What is required – Scan the records for the string "Shows"; copy each line where it occurs.

····················

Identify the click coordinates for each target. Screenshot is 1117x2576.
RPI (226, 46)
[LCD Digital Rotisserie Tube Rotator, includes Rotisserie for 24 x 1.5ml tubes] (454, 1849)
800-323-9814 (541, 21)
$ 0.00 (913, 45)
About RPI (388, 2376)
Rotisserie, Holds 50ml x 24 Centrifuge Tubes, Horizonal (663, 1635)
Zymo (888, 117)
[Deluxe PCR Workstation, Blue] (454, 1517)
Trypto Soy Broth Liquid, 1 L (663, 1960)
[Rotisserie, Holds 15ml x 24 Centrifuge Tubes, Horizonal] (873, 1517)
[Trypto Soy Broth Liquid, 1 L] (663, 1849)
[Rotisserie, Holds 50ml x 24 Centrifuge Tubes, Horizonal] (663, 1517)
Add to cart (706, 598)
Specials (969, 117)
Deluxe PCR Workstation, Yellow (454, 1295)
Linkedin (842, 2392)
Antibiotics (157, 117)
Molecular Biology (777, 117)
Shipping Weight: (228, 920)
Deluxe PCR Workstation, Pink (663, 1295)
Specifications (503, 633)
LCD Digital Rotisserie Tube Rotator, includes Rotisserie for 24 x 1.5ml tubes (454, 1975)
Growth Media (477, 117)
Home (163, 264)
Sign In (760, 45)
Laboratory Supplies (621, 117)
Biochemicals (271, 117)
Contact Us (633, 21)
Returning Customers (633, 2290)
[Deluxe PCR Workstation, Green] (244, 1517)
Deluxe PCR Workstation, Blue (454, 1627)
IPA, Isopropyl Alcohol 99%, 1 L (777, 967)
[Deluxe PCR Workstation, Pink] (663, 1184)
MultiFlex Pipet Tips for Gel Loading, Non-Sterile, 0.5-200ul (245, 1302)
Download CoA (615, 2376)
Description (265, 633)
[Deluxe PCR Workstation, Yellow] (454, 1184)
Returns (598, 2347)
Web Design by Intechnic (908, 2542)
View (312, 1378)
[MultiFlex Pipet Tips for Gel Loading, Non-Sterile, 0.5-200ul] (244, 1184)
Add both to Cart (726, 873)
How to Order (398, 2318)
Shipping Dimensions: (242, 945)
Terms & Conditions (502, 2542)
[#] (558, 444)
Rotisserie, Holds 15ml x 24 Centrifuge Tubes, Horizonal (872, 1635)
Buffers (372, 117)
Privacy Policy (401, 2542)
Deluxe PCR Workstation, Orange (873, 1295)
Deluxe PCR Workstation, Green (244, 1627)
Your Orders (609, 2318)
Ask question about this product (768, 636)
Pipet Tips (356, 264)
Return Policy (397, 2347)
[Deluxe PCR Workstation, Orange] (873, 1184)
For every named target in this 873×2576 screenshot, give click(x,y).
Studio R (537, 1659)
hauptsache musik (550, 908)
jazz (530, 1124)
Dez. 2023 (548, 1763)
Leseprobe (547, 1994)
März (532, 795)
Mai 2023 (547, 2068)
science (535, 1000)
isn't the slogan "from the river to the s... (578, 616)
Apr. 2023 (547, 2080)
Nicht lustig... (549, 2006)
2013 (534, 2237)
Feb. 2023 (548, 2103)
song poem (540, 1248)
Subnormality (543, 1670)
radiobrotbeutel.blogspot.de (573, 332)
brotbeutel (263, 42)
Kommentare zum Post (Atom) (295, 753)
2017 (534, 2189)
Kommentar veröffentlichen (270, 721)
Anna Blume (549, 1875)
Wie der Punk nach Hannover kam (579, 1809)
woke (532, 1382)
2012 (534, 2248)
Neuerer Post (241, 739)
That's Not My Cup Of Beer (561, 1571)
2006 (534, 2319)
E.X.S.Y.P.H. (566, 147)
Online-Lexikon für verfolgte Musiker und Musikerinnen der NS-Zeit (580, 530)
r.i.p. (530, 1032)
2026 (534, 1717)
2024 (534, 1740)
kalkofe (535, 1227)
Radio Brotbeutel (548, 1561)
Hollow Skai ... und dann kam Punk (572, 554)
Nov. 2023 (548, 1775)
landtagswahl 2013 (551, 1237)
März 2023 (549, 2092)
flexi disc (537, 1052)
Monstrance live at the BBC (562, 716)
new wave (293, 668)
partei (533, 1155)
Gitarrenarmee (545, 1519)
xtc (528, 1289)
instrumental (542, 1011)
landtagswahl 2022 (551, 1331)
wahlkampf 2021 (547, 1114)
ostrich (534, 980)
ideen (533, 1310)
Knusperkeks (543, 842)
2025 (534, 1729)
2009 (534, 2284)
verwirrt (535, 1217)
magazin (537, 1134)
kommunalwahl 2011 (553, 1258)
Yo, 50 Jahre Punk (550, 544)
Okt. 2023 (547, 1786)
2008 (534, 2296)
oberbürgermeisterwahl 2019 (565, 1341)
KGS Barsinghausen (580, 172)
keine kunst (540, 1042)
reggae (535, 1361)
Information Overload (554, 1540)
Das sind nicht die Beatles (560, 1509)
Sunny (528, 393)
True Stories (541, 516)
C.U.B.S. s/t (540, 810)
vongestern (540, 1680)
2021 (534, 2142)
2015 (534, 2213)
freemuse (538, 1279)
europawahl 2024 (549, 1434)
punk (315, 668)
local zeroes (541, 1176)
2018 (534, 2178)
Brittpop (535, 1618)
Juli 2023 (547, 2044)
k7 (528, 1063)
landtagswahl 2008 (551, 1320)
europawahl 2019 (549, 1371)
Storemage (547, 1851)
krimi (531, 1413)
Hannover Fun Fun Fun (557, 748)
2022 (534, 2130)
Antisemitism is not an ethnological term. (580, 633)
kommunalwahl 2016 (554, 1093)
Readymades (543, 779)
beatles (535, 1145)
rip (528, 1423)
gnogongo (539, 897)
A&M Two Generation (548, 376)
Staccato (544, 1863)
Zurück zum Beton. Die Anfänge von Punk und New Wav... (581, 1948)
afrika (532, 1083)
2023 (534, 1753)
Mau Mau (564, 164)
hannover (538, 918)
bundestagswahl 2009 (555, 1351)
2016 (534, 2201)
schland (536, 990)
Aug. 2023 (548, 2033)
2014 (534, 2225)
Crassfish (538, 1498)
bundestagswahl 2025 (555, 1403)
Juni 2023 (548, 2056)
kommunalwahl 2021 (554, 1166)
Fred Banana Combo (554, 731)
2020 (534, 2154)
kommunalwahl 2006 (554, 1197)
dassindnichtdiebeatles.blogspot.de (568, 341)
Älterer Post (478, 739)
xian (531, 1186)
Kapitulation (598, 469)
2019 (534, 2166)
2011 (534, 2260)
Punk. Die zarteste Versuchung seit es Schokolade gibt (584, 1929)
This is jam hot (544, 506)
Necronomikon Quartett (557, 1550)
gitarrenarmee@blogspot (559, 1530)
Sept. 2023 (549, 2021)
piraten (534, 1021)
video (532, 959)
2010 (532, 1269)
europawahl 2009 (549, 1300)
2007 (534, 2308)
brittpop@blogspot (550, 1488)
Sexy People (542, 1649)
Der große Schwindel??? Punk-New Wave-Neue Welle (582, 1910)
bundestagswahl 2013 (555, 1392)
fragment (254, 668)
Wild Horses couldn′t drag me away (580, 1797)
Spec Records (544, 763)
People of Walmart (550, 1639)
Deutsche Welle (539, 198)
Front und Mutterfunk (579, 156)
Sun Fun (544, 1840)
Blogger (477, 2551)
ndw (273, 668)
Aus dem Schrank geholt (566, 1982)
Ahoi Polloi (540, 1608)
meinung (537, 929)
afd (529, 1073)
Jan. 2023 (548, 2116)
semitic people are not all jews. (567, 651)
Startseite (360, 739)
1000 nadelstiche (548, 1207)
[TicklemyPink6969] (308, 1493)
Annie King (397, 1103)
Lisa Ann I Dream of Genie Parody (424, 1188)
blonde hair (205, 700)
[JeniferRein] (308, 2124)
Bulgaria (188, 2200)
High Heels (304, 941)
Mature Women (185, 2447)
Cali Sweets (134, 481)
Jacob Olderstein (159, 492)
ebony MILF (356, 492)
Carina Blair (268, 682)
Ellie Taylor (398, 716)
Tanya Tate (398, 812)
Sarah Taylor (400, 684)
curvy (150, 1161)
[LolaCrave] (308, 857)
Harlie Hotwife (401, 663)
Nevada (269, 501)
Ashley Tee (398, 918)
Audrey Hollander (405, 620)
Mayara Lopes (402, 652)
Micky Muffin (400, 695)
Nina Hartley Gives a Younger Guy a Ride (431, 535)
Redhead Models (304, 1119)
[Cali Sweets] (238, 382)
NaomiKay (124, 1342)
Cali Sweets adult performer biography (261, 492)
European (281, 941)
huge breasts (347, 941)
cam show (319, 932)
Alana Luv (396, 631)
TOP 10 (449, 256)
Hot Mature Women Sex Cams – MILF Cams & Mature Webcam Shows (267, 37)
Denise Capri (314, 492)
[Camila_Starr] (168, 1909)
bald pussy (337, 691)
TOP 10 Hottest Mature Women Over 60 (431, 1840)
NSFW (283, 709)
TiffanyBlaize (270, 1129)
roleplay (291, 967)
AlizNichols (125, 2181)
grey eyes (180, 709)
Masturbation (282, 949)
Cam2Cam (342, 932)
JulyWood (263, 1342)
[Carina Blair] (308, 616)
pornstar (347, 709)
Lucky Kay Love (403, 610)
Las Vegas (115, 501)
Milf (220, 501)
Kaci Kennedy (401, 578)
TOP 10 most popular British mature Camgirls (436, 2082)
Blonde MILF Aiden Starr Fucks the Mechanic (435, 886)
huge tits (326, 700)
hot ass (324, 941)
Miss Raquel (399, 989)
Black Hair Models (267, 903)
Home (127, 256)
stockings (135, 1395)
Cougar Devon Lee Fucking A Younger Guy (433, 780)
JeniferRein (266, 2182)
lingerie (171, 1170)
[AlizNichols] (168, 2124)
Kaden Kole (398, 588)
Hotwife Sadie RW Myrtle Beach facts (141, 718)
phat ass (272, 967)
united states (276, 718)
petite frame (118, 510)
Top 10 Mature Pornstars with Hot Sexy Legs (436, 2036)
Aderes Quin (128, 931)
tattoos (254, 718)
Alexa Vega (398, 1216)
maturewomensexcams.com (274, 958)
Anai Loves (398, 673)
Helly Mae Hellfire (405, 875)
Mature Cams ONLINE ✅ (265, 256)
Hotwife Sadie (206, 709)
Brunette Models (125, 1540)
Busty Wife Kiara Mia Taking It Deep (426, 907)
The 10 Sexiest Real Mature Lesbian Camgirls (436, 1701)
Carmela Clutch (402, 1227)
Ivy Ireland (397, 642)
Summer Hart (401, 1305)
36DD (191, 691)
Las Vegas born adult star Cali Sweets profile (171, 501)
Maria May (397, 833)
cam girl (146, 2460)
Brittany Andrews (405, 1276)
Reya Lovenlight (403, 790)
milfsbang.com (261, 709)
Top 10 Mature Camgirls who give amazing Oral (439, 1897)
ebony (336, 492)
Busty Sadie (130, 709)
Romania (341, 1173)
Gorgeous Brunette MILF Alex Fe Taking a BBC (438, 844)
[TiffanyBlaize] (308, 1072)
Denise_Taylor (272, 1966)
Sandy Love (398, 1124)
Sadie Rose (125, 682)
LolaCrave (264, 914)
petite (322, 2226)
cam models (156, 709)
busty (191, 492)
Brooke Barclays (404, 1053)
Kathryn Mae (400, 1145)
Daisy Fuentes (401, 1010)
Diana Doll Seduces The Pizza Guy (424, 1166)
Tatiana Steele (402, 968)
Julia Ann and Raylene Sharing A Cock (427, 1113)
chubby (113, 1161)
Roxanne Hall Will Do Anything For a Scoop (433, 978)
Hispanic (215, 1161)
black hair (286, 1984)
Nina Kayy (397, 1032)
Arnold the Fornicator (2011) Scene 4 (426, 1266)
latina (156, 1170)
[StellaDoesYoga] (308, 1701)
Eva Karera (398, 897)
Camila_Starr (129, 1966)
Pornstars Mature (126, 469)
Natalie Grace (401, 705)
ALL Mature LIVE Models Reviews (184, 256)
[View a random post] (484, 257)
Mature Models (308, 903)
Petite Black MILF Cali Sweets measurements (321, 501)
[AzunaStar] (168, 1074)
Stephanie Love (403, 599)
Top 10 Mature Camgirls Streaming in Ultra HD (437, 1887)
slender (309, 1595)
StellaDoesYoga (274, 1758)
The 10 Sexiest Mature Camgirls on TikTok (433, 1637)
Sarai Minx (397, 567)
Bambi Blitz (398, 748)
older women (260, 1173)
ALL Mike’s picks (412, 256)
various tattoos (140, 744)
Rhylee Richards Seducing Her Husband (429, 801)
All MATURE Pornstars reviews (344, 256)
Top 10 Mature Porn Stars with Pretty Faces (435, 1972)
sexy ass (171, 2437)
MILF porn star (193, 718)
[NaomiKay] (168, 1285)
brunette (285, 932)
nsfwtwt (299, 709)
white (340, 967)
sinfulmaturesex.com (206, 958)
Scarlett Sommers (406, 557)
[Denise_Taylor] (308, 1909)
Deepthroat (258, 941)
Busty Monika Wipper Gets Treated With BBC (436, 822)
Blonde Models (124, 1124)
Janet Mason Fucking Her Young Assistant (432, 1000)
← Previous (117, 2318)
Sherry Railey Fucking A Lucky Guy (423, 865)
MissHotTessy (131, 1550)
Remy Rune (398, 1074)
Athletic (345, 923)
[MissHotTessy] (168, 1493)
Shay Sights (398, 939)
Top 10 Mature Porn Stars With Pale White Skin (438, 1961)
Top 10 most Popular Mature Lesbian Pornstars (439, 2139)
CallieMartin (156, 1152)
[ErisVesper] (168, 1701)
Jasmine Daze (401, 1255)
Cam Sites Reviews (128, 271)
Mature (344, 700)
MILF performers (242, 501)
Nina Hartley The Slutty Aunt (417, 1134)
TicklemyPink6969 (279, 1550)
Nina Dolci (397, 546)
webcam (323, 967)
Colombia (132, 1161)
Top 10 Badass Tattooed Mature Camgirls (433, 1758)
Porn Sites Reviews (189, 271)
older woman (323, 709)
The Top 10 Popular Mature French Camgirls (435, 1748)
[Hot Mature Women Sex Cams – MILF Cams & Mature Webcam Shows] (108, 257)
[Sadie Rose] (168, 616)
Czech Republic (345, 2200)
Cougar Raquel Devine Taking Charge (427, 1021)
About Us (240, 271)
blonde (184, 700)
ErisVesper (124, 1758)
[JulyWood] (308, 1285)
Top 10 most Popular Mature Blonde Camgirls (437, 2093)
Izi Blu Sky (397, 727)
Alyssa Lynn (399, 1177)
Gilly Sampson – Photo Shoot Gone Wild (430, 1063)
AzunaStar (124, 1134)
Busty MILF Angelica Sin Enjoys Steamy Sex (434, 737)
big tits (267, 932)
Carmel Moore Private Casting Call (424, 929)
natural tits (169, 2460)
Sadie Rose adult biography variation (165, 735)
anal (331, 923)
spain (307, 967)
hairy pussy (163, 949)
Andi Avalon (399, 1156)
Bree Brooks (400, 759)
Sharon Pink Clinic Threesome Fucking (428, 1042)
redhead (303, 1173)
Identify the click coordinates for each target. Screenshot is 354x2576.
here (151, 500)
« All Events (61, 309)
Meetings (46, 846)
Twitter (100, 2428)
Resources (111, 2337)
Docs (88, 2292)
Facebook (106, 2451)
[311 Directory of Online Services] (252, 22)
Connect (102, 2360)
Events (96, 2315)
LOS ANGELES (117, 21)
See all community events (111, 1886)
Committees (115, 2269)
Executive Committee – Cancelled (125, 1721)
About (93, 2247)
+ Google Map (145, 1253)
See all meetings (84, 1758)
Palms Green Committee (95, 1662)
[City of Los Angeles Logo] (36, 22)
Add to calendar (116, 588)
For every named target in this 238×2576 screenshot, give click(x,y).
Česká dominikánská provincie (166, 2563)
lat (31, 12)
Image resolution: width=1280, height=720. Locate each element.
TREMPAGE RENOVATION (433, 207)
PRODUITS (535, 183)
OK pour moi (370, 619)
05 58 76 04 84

····················

Answer to this task –
Hot Mature Women Sex Cams – MILF Cams & Mature Webcam Shows (267, 37)
[Hot Mature Women Sex Cams – MILF Cams & Mature Webcam Shows] (108, 257)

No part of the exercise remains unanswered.